While Lipinski laid out the stark challenges for funding, a panel of scientists spent nearly two hours Thursday telling the Illinois Democrat that high-risk research is, well, worth the risk. Such research helped develop laser technology and the Internet, advances that took a considerable amount of time but easily proved a return on the investment.

“Breakthroughs often occur as total surprises,” said Neal Lane, a professor and senior fellow at Rice University’s James A. Baker III Institute for Public Policy. “The research that was being done may strike us as somewhat routine, somewhat dull and suddenly there’s a surprise that comes out of the research.”

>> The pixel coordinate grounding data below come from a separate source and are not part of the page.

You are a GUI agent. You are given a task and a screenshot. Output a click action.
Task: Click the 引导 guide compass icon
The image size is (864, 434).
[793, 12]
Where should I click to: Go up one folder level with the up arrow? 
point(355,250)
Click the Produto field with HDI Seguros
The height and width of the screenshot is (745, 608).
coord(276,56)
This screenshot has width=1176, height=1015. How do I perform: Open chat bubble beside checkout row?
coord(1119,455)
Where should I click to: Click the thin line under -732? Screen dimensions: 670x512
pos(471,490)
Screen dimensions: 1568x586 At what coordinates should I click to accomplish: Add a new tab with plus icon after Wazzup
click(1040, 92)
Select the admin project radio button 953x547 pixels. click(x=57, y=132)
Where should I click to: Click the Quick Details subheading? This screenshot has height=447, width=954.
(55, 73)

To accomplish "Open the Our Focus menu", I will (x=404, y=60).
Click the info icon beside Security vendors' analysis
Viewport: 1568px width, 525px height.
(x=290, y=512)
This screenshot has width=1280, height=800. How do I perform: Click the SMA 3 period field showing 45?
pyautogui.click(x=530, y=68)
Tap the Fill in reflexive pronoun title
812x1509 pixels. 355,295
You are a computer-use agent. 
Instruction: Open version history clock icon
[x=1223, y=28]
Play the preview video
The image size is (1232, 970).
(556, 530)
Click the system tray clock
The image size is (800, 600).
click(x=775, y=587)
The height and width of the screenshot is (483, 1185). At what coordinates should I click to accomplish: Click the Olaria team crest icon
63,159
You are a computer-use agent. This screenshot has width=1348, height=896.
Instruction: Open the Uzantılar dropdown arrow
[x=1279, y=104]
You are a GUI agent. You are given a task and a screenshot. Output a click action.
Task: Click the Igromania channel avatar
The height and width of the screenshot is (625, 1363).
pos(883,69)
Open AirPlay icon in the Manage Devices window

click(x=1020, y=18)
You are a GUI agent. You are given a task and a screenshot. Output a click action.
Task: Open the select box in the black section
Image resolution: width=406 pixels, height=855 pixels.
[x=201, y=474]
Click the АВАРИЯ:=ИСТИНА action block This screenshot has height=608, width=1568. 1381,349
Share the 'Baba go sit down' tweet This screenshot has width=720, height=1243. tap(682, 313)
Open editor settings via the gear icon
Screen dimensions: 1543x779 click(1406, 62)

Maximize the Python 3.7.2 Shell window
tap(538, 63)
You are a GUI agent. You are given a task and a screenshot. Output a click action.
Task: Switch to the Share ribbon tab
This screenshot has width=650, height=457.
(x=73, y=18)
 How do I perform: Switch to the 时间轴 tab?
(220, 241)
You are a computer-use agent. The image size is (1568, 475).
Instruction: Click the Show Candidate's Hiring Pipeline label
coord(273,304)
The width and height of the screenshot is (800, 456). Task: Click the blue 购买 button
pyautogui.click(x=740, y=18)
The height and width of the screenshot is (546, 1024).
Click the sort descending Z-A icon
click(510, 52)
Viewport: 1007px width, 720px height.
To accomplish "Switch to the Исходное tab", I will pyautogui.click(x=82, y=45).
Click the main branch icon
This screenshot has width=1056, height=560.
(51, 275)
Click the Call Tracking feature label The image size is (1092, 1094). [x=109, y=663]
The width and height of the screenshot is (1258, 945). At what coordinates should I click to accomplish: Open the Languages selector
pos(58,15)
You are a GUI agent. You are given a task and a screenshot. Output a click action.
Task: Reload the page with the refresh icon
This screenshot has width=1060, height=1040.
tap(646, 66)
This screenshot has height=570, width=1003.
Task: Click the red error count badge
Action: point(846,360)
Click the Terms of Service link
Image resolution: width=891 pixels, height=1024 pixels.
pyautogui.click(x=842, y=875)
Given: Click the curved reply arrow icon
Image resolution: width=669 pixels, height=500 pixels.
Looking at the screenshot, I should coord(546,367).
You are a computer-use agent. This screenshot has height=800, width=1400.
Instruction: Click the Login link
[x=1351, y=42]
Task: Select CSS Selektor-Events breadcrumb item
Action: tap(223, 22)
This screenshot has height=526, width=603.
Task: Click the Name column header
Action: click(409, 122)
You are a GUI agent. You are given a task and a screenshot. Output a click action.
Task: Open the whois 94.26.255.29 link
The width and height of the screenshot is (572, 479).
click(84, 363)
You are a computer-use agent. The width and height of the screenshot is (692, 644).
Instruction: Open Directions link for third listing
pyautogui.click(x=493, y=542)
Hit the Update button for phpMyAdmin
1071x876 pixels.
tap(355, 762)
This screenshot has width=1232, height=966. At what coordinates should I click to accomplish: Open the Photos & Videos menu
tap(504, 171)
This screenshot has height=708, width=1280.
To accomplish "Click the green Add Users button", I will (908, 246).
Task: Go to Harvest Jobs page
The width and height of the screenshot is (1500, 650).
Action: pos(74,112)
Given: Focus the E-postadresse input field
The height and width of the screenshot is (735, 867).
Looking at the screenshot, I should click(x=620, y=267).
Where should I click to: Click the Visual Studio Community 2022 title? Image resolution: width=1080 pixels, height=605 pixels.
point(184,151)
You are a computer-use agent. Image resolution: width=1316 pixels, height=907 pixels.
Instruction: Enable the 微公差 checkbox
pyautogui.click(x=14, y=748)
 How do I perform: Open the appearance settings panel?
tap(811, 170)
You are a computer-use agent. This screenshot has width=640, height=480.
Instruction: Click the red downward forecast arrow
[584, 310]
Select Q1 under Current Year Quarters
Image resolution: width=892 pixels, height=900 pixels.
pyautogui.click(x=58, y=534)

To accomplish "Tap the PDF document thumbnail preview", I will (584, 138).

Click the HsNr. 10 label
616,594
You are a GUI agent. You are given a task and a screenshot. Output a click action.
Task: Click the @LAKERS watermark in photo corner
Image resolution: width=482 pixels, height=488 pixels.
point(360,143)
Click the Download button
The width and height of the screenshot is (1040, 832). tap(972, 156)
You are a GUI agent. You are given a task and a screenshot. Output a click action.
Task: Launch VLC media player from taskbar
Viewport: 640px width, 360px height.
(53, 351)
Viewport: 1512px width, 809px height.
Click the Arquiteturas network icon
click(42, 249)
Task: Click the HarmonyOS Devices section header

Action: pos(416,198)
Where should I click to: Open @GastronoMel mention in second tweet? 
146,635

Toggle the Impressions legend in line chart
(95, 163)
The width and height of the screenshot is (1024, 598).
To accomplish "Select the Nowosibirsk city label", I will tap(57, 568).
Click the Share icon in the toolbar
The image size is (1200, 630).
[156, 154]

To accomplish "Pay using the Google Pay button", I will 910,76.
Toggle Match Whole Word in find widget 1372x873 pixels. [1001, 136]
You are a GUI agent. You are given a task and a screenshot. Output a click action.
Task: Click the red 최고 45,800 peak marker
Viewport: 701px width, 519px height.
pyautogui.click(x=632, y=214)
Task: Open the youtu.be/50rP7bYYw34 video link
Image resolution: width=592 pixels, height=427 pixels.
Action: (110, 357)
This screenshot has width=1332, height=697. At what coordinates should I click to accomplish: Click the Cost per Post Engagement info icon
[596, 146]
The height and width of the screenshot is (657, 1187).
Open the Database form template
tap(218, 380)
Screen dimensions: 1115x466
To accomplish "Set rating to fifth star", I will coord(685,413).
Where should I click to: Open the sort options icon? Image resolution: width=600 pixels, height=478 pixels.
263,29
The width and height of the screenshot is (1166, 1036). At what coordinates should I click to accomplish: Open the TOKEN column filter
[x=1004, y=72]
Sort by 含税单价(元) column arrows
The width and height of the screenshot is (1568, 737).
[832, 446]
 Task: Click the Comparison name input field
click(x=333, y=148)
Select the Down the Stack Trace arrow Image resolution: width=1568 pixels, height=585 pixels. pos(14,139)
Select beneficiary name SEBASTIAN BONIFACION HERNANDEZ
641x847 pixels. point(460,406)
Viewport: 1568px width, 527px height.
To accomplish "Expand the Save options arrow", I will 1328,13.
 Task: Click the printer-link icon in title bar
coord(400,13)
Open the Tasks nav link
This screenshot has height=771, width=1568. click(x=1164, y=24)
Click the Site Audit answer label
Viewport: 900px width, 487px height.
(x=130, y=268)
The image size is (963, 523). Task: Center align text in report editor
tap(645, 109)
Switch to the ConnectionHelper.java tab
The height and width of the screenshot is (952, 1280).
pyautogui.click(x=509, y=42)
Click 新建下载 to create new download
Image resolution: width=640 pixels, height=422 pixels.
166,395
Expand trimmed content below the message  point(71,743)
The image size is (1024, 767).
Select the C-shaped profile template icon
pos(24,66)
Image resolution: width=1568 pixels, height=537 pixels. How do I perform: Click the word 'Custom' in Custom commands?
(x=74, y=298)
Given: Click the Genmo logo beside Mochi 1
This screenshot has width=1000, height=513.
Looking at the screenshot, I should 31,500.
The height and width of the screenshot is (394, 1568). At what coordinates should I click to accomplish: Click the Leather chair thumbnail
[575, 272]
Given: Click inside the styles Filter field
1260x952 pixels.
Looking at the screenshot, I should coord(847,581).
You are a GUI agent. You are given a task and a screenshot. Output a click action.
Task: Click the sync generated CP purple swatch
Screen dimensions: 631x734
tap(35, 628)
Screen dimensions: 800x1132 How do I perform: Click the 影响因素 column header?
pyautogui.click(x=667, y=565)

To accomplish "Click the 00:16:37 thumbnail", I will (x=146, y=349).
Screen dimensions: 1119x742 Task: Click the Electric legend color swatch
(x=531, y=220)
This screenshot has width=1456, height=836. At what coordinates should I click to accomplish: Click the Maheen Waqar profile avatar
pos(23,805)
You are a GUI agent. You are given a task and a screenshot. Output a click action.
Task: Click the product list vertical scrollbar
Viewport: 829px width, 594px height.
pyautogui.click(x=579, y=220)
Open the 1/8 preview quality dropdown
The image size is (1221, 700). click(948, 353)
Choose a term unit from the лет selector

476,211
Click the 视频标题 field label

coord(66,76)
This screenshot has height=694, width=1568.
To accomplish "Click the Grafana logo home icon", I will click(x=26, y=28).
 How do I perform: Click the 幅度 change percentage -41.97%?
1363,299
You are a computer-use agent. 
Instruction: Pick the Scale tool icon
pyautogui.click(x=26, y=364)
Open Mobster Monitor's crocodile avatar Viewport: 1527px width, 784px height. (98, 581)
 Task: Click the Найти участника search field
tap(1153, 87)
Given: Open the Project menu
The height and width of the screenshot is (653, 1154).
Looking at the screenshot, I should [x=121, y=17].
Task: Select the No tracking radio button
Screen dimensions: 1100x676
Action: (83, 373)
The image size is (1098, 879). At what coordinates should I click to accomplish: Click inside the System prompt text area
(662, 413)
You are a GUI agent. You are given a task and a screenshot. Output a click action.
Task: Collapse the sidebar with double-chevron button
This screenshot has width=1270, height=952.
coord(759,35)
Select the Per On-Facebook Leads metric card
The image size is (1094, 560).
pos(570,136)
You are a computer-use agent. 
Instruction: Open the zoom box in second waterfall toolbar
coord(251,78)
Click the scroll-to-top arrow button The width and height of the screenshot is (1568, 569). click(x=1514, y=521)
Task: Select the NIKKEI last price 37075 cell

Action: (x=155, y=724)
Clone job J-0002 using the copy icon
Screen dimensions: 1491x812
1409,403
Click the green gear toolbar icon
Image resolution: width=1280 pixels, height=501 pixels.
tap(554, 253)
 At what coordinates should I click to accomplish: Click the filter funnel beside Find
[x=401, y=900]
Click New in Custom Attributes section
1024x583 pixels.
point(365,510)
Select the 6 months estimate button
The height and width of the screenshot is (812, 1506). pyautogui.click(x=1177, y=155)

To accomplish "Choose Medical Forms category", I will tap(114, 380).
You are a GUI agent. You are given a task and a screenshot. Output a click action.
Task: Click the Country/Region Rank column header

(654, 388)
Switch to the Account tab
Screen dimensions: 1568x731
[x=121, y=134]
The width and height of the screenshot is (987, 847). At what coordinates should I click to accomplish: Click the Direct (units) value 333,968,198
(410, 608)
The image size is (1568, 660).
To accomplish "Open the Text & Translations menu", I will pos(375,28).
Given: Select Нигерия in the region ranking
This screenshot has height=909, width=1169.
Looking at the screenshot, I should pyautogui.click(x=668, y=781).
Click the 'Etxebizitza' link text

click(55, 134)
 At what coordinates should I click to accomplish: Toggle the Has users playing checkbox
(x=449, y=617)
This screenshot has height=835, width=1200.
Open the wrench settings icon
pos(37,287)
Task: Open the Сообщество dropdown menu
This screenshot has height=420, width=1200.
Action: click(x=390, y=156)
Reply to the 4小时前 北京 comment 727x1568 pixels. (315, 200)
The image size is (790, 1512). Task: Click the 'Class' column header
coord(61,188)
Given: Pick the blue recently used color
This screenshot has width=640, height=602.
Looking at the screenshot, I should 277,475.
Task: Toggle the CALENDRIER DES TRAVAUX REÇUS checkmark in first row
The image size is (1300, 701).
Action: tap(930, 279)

The problem, however, is that researchers seldom have the freedom to pursue big ideas that don’t fit neatly into grant proposals for the National Institutes of Health or other funding agencies, panelists told the subcommittee. Moreover, they often lack funding to investigate whether the germ of a big idea has promise. The well-known mantra for researchers, therefore, is “don’t put it in your grant proposal unless you know it will work," said Lane, former director of the National Science Foundation.

So what is the solution? Some researchers argue that federal agencies should be required to set aside a portion of their grant funds for high risk or “transformational” research. Others suggest that rather than funding specific projects -- a paradigm that encourages researchers to play it safe in proposals -- funding agencies should provide money to promising investigators with no strings attached. That’s essentially the model of the MacArthur “genius” grants, and it’s also used by the Howard Hughes Medical Institute.

Gerald Rubin, vice president and director of the Hughes institute's Janelia Farm Research Campus, told the subcommittee that Congress is more likely to see successful high risk research if they fund “people, not projects.”

“We’re not going to tell you what to do with the money,” Rubin said of the model. “We’re betting on you as an individual, and we’re going to win or lose that bet.”

While investigators lament the relative dearth of funds for high risk research, agencies like the NIH have announced moves to fund such projects. Last month, the NIH said it would award $348 million in 2009 for high risk research. Lipinski suggested Thursday that the pending re-authorization of the National Science Foundation and upcoming competitiveness legislation offer other opportunities to bolster funding for riskier projects.